Flume- Getting an error when the file


8 Answer(s)


I see an issue here "/user/cloudera/flume//FlumeData.1415656620523.tmp". the temp file that it is creating has two slashes //. Check the path that is set for agent.sinks.hdfs-sink.hdfs.path. I guess you have it as "/user/cloudera/flume/" and if it is so then try modifying to "/user/cloudera/flume". So try changing the setting as below agent.sinks.hdfs-sink.hdfs.path = module9/cloudera/flume.

Thanks Sravan for checking!
I changed the agent.sinks.hdfs-sink.hdfs.path=/user/cloudera/flume

14/11/10 16:35:12 INFO instrumentation.MonitoredCounterGroup: Component type: SOURCE, name: src-1 started
14/11/10 16:35:27 INFO avro.ReliableSpoolingFileEventReader: Preparing to move file /home/cloudera/flumeSpool/employees.csv to /home/cloudera/flumeSpool/employees.csv.COMPLETED
14/11/10 16:35:27 INFO hdfs.HDFSDataStream: Serializer = TEXT, UseRawLocalFileSystem = false
14/11/10 16:35:28 INFO hdfs.BucketWriter: Creating /user/cloudera/flume/FlumeData.1415666127523.tmp
14/11/10 16:35:35 ERROR hdfs.HDFSEventSink: process failed
java.lang.NoSuchMethodError: com.google.common.cache.CacheBuilder.build()Lcom/google/common/cache/Cache;
at org.apache.hadoop.hdfs.DomainSocketFactory.(DomainSocketFactory.java:46)
at org.apache.hadoop.hdfs.DFSClient.(DFSClient.java:456)
at org.apache.hadoop.hdfs.DFSClient.(DFSClient.java:410)
at org.apache.hadoop.hdfs.DistributedFileSystem.initialize(DistributedFileSystem.java:128)
at org.apache.hadoop.fs.FileSystem.createFileSystem(FileSystem.java:2308)
at org.apache.hadoop.fs.FileSystem.access$200(FileSystem.java:87)

Please note I am using CDH 4.4

hi Thomas,

Request you to post the flume config and the steps that you have used to create the directories and the steps to execute flume.

_AVAILABLE DATA:_

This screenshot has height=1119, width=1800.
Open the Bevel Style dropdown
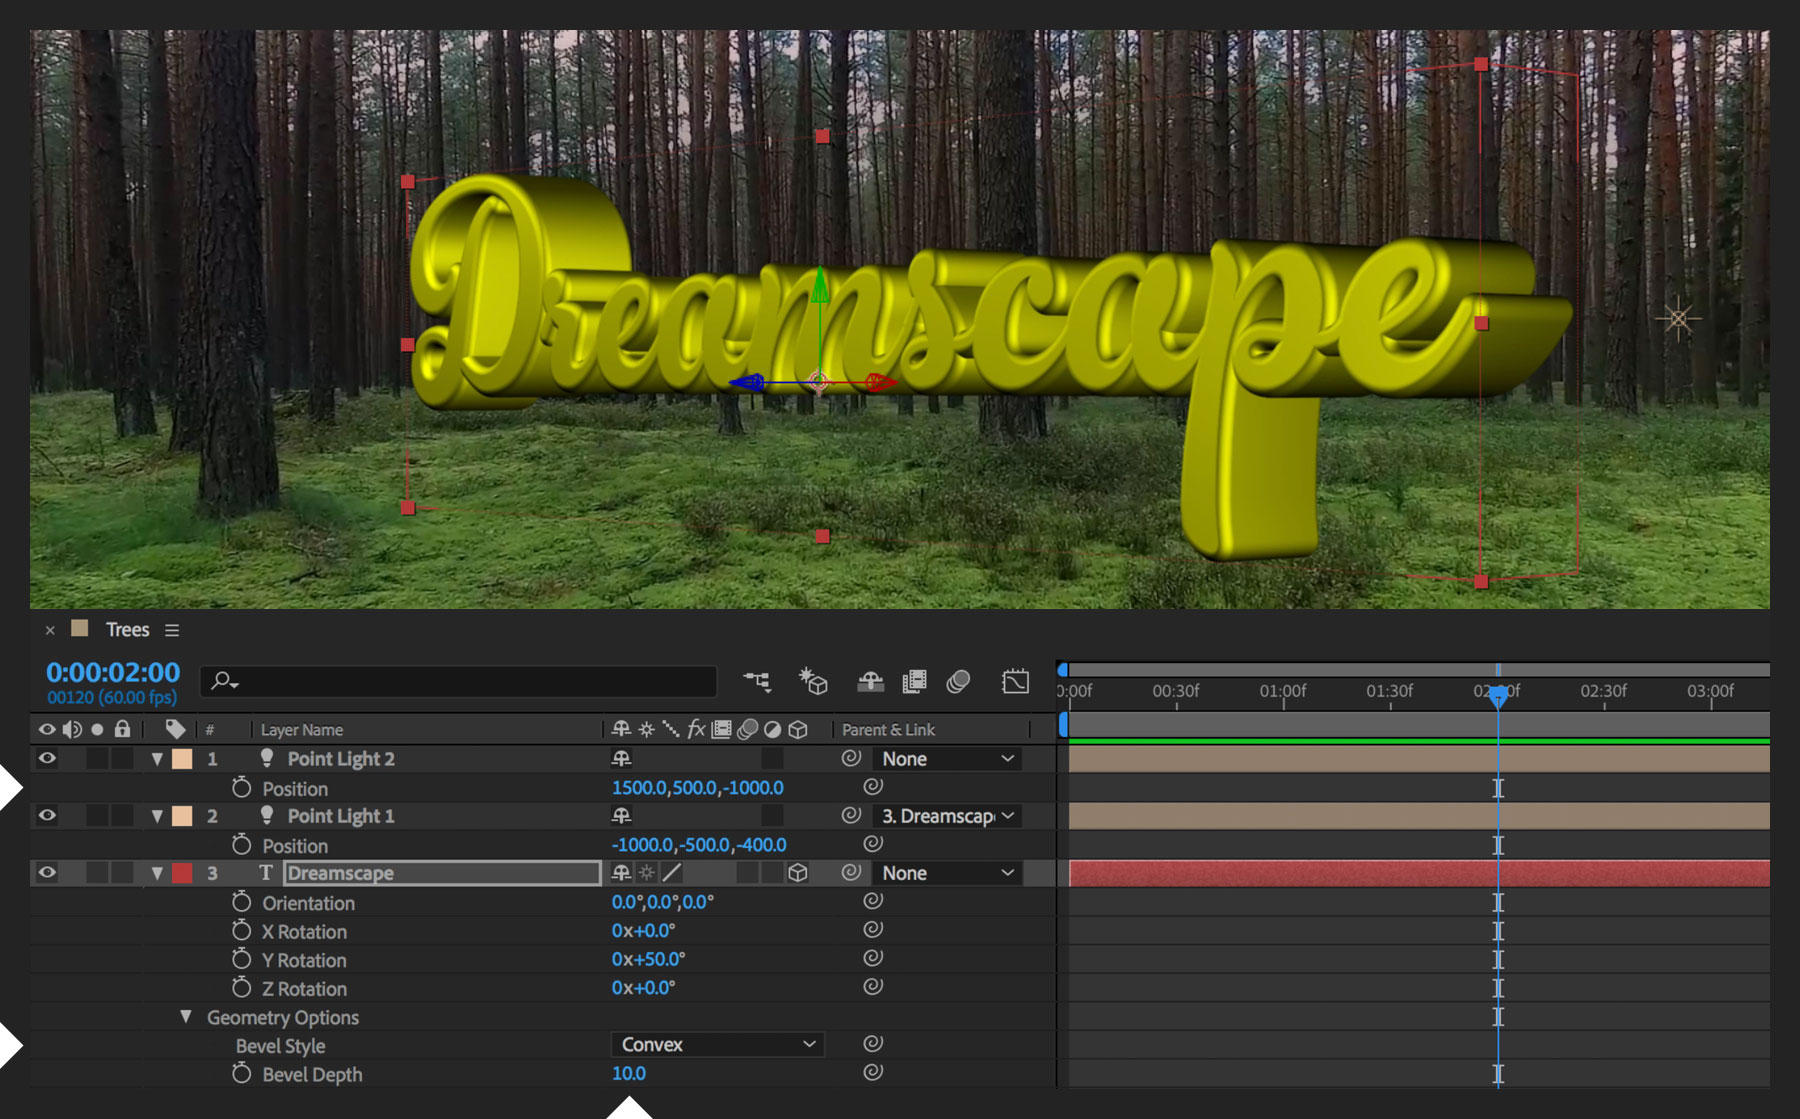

_DIRECTIONS:_
1. From the Flume thread, reproduce the passage between "I changed the" and "at org.apache.hadoop.hdfs.DFSClient.(DFSClient.java:410)", inclusive.
2. In the Flume thread, what problem does the first reply point out in the path of the temporary file?

_ANSWERS PROVIDED:_
1.
I changed the agent.sinks.hdfs-sink.hdfs.path=/user/cloudera/flume

14/11/10 16:35:12 INFO instrumentation.MonitoredCounterGroup: Component type: SOURCE, name: src-1 started
14/11/10 16:35:27 INFO avro.ReliableSpoolingFileEventReader: Preparing to move file /home/cloudera/flumeSpool/employees.csv to /home/cloudera/flumeSpool/employees.csv.COMPLETED
14/11/10 16:35:27 INFO hdfs.HDFSDataStream: Serializer = TEXT, UseRawLocalFileSystem = false
14/11/10 16:35:28 INFO hdfs.BucketWriter: Creating /user/cloudera/flume/FlumeData.1415666127523.tmp
14/11/10 16:35:35 ERROR hdfs.HDFSEventSink: process failed
java.lang.NoSuchMethodError: com.google.common.cache.CacheBuilder.build()Lcom/google/common/cache/Cache;
at org.apache.hadoop.hdfs.DomainSocketFactory.(DomainSocketFactory.java:46)
at org.apache.hadoop.hdfs.DFSClient.(DFSClient.java:456)
at org.apache.hadoop.hdfs.DFSClient.(DFSClient.java:410)

2. The temporary file's path contains two slashes (//).